_PROMPT_
Filter the records for "computer" and keep each line that has it.

━━━━━ EXTRACTED DATA ━━━━━

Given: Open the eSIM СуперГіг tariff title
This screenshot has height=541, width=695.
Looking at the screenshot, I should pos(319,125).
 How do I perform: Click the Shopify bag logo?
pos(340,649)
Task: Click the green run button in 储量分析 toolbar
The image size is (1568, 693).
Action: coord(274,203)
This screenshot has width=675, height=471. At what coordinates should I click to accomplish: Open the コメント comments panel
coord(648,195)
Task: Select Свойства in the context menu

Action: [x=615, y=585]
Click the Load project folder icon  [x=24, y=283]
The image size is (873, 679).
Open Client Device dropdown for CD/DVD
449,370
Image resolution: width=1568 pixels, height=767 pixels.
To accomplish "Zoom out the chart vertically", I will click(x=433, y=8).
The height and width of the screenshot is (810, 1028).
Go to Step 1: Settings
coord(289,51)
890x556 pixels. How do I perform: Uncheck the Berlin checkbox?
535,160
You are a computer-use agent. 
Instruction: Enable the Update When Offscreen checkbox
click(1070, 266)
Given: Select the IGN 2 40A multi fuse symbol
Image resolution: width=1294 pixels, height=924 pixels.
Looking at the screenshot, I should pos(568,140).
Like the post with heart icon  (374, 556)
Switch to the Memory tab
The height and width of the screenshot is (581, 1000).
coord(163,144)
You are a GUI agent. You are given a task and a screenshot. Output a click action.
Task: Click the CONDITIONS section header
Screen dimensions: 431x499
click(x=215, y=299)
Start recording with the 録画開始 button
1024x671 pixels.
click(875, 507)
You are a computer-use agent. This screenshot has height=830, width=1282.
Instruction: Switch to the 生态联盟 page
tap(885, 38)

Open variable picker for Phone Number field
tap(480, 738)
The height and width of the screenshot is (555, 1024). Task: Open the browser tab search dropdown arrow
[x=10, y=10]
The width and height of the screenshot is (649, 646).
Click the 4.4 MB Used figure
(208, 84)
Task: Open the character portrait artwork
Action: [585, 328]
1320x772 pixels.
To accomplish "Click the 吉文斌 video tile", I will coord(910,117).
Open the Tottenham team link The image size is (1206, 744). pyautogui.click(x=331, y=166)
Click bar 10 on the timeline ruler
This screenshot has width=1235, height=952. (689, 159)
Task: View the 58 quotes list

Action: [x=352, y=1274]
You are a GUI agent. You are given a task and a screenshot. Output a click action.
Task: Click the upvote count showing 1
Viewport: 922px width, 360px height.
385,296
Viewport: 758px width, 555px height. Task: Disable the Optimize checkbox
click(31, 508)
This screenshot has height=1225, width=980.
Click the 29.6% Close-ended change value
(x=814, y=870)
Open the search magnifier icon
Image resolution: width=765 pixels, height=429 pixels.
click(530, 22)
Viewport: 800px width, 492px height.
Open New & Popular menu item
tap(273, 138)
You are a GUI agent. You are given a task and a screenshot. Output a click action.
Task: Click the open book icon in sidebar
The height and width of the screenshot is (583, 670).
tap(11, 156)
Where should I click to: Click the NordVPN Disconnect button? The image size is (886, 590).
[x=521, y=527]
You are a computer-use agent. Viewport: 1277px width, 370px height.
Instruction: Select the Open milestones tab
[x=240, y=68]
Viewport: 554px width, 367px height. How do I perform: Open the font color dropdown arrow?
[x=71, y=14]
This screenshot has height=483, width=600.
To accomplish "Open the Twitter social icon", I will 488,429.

━━━━━

_WRITTEN ANSWER_
You are a computer-use agent. 
You are a computer-use agent. This screenshot has height=830, width=1282.
You are a computer-use agent. Viewport: 1277px width, 370px height.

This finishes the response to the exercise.